Data for review:
● ● ● ● ● ● ●

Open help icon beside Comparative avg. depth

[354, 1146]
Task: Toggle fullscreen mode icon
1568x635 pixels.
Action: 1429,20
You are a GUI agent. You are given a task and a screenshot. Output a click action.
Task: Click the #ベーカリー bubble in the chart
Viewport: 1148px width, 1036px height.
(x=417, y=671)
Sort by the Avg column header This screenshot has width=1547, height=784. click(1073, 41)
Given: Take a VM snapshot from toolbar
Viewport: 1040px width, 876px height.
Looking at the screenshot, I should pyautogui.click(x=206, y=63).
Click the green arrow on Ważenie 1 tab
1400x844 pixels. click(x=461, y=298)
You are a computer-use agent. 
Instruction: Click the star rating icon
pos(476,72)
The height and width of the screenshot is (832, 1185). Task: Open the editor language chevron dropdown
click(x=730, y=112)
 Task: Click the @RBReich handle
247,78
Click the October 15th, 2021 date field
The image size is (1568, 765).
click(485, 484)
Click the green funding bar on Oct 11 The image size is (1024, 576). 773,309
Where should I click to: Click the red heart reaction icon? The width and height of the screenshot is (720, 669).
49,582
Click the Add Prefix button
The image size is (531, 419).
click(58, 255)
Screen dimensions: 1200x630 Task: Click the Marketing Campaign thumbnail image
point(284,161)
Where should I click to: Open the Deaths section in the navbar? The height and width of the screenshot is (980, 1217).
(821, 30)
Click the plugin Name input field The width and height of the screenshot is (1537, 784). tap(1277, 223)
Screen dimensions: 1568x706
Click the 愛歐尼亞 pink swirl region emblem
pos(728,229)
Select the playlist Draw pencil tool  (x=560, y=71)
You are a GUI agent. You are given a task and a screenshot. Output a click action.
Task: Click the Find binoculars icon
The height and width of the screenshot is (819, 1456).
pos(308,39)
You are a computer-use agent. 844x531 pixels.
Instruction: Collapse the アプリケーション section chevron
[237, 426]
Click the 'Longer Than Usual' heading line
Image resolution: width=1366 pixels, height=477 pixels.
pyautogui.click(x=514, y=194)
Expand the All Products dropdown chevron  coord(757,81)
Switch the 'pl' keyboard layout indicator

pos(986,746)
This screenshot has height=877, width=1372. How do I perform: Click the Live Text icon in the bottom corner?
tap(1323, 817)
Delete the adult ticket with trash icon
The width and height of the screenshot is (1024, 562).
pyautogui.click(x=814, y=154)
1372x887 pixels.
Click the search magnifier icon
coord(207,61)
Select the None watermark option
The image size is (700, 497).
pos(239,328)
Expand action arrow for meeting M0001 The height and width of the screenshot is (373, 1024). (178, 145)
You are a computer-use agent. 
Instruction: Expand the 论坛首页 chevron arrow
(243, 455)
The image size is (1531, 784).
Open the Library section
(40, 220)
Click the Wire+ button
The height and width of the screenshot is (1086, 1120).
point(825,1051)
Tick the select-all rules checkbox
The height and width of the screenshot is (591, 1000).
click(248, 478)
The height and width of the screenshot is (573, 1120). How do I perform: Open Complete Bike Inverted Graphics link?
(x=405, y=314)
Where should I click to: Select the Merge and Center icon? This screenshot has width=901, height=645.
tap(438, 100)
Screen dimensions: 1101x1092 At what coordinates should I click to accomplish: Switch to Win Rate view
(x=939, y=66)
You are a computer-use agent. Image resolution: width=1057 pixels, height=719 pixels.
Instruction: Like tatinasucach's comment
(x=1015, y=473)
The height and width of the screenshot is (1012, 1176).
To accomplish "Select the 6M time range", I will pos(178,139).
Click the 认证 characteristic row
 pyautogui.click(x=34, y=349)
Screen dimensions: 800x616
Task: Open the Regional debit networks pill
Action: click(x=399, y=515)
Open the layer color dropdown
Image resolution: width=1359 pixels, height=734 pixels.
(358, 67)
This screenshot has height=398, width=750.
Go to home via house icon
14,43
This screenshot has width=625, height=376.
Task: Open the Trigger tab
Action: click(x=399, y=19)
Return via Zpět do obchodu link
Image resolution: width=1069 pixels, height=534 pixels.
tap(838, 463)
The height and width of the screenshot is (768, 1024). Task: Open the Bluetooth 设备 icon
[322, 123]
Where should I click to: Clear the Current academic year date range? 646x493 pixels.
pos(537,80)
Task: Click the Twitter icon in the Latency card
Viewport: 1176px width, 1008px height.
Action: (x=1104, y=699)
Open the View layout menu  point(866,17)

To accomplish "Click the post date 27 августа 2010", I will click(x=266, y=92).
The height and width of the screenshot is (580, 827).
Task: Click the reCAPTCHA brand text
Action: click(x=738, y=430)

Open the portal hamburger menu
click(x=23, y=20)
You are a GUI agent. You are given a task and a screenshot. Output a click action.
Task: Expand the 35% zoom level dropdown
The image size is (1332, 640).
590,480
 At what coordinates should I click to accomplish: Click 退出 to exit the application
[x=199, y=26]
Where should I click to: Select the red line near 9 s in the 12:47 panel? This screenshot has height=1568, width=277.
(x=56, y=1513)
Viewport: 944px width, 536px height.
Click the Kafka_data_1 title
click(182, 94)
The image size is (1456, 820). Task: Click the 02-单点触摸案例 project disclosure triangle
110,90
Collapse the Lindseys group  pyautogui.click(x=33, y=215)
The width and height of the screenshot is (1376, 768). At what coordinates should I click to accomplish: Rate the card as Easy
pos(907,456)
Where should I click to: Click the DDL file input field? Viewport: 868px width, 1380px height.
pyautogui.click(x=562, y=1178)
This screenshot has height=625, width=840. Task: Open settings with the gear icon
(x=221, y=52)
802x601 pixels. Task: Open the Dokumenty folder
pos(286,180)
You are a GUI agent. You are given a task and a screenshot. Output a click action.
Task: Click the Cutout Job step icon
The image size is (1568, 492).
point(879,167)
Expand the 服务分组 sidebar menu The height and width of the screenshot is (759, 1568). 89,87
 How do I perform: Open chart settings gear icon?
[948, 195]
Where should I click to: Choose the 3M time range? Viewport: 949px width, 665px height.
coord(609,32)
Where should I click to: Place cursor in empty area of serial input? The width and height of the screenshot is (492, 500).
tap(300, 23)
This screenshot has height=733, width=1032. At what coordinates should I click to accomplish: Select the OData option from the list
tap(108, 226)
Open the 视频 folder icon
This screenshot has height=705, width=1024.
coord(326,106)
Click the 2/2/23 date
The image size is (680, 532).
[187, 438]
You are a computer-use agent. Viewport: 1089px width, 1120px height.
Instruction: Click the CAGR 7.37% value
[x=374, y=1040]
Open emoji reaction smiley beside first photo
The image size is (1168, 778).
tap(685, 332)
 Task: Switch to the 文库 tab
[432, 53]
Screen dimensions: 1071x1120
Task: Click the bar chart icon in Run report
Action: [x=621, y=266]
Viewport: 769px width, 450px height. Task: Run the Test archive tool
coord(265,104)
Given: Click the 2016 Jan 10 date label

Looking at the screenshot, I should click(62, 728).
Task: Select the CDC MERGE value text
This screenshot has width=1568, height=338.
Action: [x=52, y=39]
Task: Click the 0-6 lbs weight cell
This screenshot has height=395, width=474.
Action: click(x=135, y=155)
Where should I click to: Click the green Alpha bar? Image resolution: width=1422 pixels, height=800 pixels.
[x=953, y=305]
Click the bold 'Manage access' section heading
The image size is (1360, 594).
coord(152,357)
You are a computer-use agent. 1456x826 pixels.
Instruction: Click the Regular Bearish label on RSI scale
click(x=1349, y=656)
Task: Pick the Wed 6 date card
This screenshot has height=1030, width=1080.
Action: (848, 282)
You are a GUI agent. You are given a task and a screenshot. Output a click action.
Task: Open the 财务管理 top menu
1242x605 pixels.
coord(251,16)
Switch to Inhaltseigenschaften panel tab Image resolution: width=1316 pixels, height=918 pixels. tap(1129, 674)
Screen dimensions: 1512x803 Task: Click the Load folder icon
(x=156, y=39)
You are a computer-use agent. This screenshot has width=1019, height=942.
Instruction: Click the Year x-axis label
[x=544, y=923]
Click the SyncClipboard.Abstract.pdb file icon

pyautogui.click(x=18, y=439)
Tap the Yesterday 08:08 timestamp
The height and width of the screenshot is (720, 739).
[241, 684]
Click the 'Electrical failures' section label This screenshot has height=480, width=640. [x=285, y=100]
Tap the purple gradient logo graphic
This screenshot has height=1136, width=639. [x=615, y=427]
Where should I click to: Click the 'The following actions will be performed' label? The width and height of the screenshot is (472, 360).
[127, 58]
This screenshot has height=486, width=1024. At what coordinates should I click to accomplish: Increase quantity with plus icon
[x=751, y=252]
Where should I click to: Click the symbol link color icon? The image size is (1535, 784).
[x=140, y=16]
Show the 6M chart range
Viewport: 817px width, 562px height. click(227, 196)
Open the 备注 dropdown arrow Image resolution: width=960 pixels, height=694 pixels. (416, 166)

● ● ● ● ● ● ●

Activity:
Send back exactly the lines of the listing above starting at the one with "Switch the 'pl' keyboard layout indicator" and ending at the one with "The image size is (1531, 784).", inclusive, and no others.

Task output:
Switch the 'pl' keyboard layout indicator

pos(986,746)
This screenshot has height=877, width=1372. How do I perform: Click the Live Text icon in the bottom corner?
tap(1323, 817)
Delete the adult ticket with trash icon
The width and height of the screenshot is (1024, 562).
pyautogui.click(x=814, y=154)
1372x887 pixels.
Click the search magnifier icon
coord(207,61)
Select the None watermark option
The image size is (700, 497).
pos(239,328)
Expand action arrow for meeting M0001 The height and width of the screenshot is (373, 1024). (178, 145)
You are a computer-use agent. 
Instruction: Expand the 论坛首页 chevron arrow
(243, 455)
The image size is (1531, 784).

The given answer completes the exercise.